S’y ajoutent aussi les incertitudes qui pèsent sur l’avenir des futurs diplômés. L’accès aux stages, dans un tel contexte de crise sanitaire et économique, est fortement menacé. La constitution des futurs réseaux professionnels l’est tout autant. Nous connaissons des risques accrus de décrochage scolaire, notamment en première année de licence.
Tout n’est pas perdu : l’apprentissage a connu un engouement inédit l’année dernière, malgré la crise, avec la signature de 500 000 contrats. Le plan de soutien à l’apprentissage du Gouvernement y est pour beaucoup. Notre groupe est très favorable à la prolongation de ce dispositif qu’a annoncée la ministre du travail, Mme Élisabeth Borne.

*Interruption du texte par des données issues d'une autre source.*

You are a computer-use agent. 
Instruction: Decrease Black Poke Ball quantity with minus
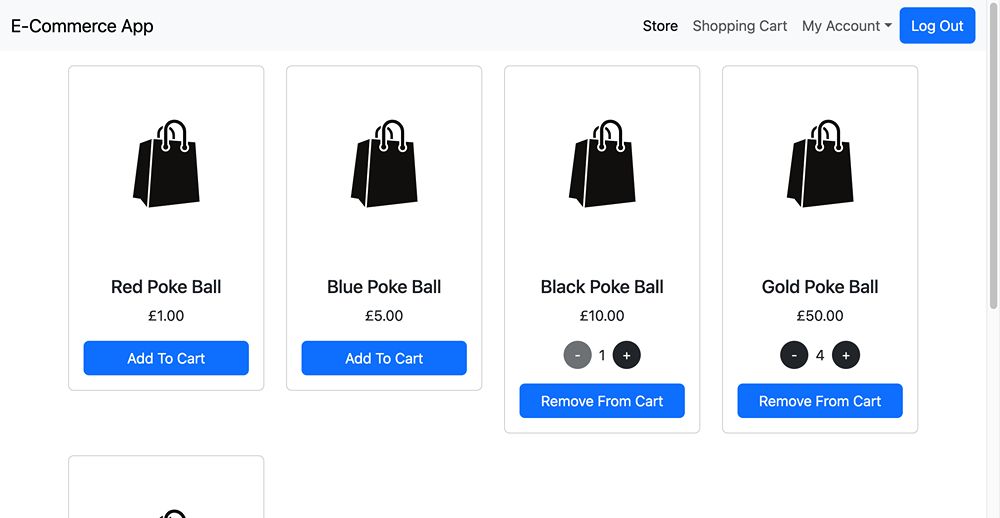578,355
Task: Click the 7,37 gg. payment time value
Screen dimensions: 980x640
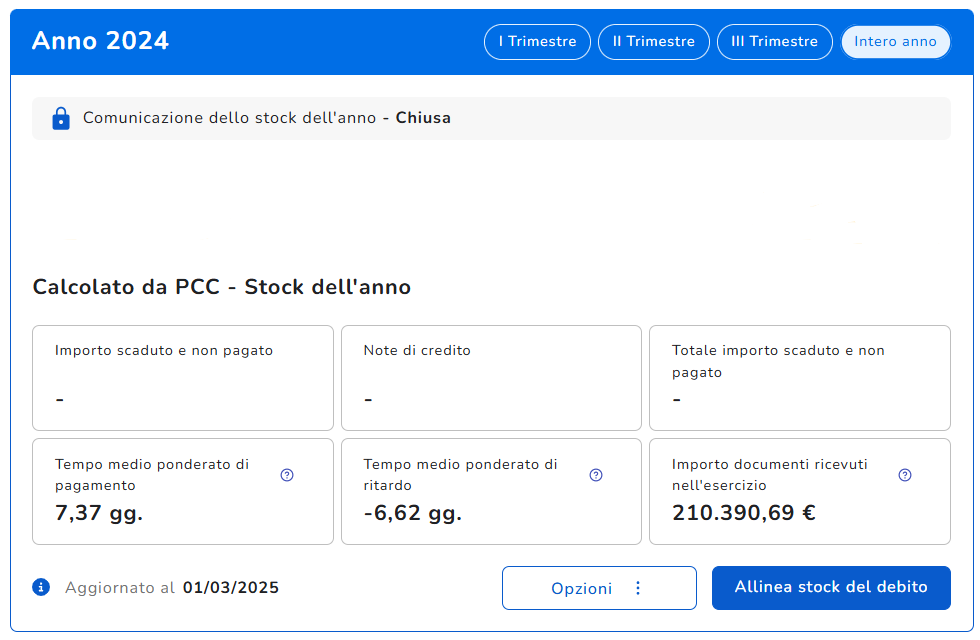Action: (99, 514)
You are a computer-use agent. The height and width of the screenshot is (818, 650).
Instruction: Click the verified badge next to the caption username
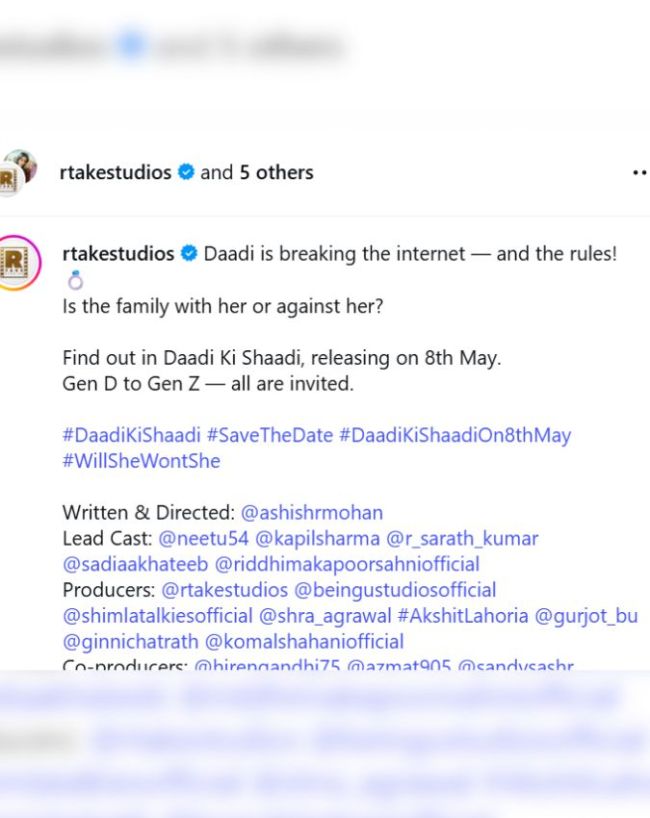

Les mesures palliatives prises par le Gouvernement constituent des gestes plus ou moins importants : les repas à 1 euro pour tous, l’accès au soutien psychologique et, surtout, le retour progressif aux cours en présentiel, puisque c’est bien le véritable sujet, madame la ministre.
Les étudiants demandent à étudier dans de bonnes conditions, à retrouver le lien avec leur université, leurs professeurs, leurs camarades. L’émulation qui se rencontre au sein des campus est irremplaçable. À cet égard, je partage l’avis du professeur Delfraissy : le retour en cours des étudiants est une question de santé publique.
Nous devons aussi veiller à la bonne lisibilité de l’action publique et, pour cela, assurer une cohérence entre les différentes décisions. Mes collègues ont déjà posé cette question : comment justifier la fermeture des universités, par prudence, alors que les classes préparatoires et les classes de BTS restent ouvertes ? Les étudiants demandent que leur avenir ne soit pas sacrifié ; ils demandent surtout à être écoutés et pris en considération.
À la fin du mois de janvier dernier, le Président de la République a annoncé une reprise partielle des cours en présentiel. Nous devons favoriser la souplesse des dispositifs. De nombreux étudiants ne pourront pas revenir étudier en présentiel un jour par semaine, faute de logement.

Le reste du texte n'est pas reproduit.